(Task requirements): Reproduce verbatim the passage of the Rumsfeld interview below, from "Rumsfeld: I don't." up to and including "at pre-war levels.".

(Excerpt to read):
----

Rumsfeld: I don't remember it being discussed, but it is basically a memorandum that says the NSC is going to be doing that which it's chartered to do if you sit down and read it.
Q: What about the perception I keep reading that you're not getting the job done?
Rumsfeld: I wouldn't know how to comment on that.
Q: The creation of this group and putting Condoleezza Rice in charge of this, you don't think that's in any way a reflection of what you've been able to accomplish so far in Iraq? The reconstruction effort?
Rumsfeld: I don't. I happen to think that what's happened in Iraq, that what General Abizaid and General Sanchez and the division commanders in that country and Jay Garner and Jerry Bremer have done have been probably unmatched in history. In five months and one week to have done what they've done. That is to say they have the schools open, have the hospitals operating, have the universities functioning, have a new currency, have a central bank, have no humanitarian crisis in terms of the public, not have tens of thousands of internally displaced people or refugees, to have gone from zero to 56,000 Iraqi Security Forces, to have gotten the oil fields functioning and operating, to have the electric system back up -- which was badly damaged and starved of funds for decades -- back up and operating at I believe, correct me if I'm wrong, at pre-war levels.
Voice: Right at the end of pre-war levels.
Rumsfeld: Right at the edge of pre-war levels. To have tens of thousands of construction projects completed by the military and by entrepreneurs doing things that get some things in that country. It is -- On the one hand the public's been fed a line of no plan and no progress, and it stands in such stark contrast to what the facts are on the ground that you couldn't have done those things without plans.
I was amused at the Wall Street Journal's article a week or so ago about the fact that we'd been in private planning with the World Food Organization at the United Nations prior to the war and they wanted to keep it secret because they didn't want to be complicit in the conduct of a war, which of course directly contradicts all of this talk about no one doing any planning. So I just have the highest regard for the job that's been done on the civilian and on the military side.
It's a tough situation, sure. Is there low intensity conflict taking place? Yes. Are people being killed and wounded? Yes. Does that always break your heart? You bet your life it does. But it's a tough business. The Ansar Al Islam terrorist organization is there. They're functioning. There are foreign terrorists in the country and they are being sought out, captured and killed. It's part of the global war on terror. It's a good thing that's being done by the United States and by the Coalition countries. I think that I give those folks very very high marks as I know anyone who has looked at history would have to give them very very high marks.
Q: Mr. Secretary you've said that the answer to the attacks on U.S. troops eventually is just a transfer of the government to the Iraqis. Is that fairly accurate?
Rumsfeld: That security in that country is the task of the Iraqis and we need to continue to grow those security forces. Vet them, fix them, improve them, train them, help supply them, and then pass off responsibility to them.

----

(Information shown):
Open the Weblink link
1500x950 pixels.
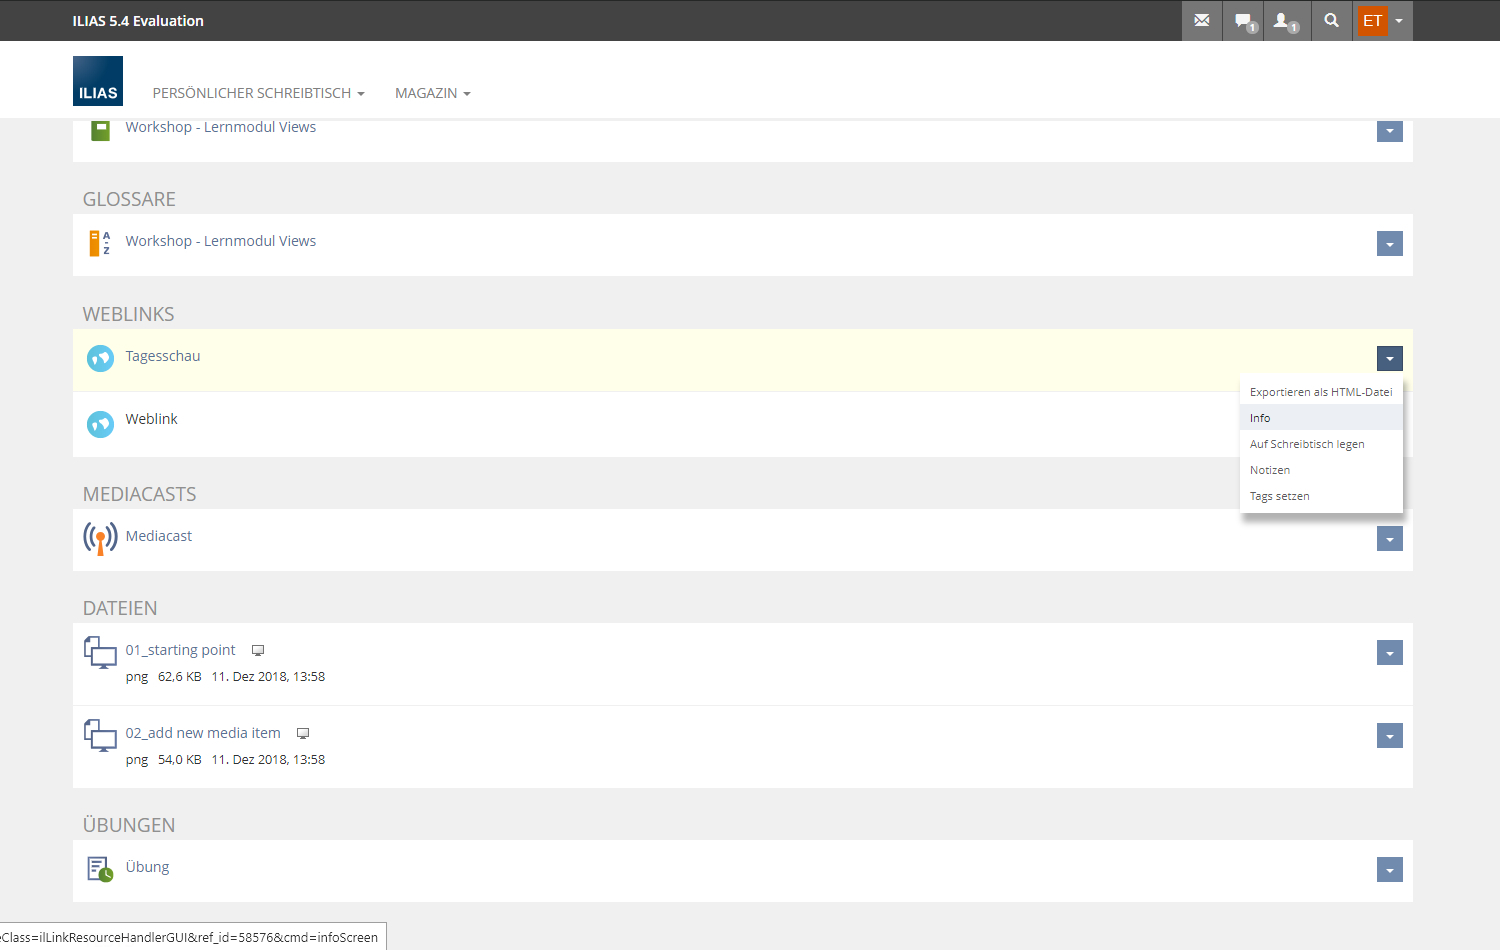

----

(Answer to this problem):
Rumsfeld: I don't. I happen to think that what's happened in Iraq, that what General Abizaid and General Sanchez and the division commanders in that country and Jay Garner and Jerry Bremer have done have been probably unmatched in history. In five months and one week to have done what they've done. That is to say they have the schools open, have the hospitals operating, have the universities functioning, have a new currency, have a central bank, have no humanitarian crisis in terms of the public, not have tens of thousands of internally displaced people or refugees, to have gone from zero to 56,000 Iraqi Security Forces, to have gotten the oil fields functioning and operating, to have the electric system back up -- which was badly damaged and starved of funds for decades -- back up and operating at I believe, correct me if I'm wrong, at pre-war levels.